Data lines
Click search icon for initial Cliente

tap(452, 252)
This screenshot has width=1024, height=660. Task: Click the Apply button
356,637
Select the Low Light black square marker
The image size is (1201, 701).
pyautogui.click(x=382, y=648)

- **Aim of the exercise**
Reproduce every line of the material above verbatim, in the same order.

- **Written reply**
Click search icon for initial Cliente

tap(452, 252)
This screenshot has width=1024, height=660. Task: Click the Apply button
356,637
Select the Low Light black square marker
The image size is (1201, 701).
pyautogui.click(x=382, y=648)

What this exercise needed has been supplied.